Task statement:
Once you find the line that contains "This screenshot has width=1258, height=952." in the entries below, give it again along with every following line, unchanged, through the final one.
____________________
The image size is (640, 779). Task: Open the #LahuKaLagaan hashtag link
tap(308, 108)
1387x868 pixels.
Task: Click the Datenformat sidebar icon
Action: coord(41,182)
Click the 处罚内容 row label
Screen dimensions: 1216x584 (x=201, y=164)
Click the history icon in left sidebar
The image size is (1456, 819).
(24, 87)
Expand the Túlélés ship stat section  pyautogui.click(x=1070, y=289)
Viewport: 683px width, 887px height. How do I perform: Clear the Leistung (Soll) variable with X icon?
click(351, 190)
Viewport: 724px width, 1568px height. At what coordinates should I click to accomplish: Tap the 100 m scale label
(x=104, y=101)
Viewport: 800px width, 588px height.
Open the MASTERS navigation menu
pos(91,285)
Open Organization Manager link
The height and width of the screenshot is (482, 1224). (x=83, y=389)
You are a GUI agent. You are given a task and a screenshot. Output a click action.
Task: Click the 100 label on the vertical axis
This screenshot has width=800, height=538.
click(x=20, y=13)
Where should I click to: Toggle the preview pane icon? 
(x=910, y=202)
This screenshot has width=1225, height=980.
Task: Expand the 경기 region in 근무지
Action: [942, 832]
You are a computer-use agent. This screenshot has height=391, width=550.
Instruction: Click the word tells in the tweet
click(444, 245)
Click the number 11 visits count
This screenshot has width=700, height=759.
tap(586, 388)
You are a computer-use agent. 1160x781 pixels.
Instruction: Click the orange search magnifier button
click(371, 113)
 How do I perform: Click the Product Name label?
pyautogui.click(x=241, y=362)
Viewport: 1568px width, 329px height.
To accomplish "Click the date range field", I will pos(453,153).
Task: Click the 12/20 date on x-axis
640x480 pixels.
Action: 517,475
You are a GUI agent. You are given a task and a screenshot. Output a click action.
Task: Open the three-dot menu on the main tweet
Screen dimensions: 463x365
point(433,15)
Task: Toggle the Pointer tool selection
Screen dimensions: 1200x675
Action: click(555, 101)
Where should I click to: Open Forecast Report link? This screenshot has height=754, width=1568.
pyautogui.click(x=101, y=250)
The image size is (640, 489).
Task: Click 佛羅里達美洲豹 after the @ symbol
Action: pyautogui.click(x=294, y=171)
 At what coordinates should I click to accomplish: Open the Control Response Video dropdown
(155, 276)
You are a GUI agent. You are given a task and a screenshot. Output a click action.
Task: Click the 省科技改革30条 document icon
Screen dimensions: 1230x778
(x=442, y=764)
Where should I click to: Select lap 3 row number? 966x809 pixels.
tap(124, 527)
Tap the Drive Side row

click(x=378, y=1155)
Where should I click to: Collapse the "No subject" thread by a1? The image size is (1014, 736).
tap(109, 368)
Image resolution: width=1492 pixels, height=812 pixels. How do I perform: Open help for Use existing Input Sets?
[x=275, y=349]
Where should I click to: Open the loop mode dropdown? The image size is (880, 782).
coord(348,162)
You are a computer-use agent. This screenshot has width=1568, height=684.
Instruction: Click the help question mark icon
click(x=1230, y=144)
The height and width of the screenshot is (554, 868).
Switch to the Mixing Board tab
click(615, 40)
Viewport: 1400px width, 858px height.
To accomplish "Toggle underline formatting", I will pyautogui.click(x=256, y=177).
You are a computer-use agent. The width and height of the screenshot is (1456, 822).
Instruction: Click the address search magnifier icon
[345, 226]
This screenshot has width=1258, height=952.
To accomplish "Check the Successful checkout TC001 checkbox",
____________________
Exercise answer:
This screenshot has width=1258, height=952.
To accomplish "Check the Successful checkout TC001 checkbox",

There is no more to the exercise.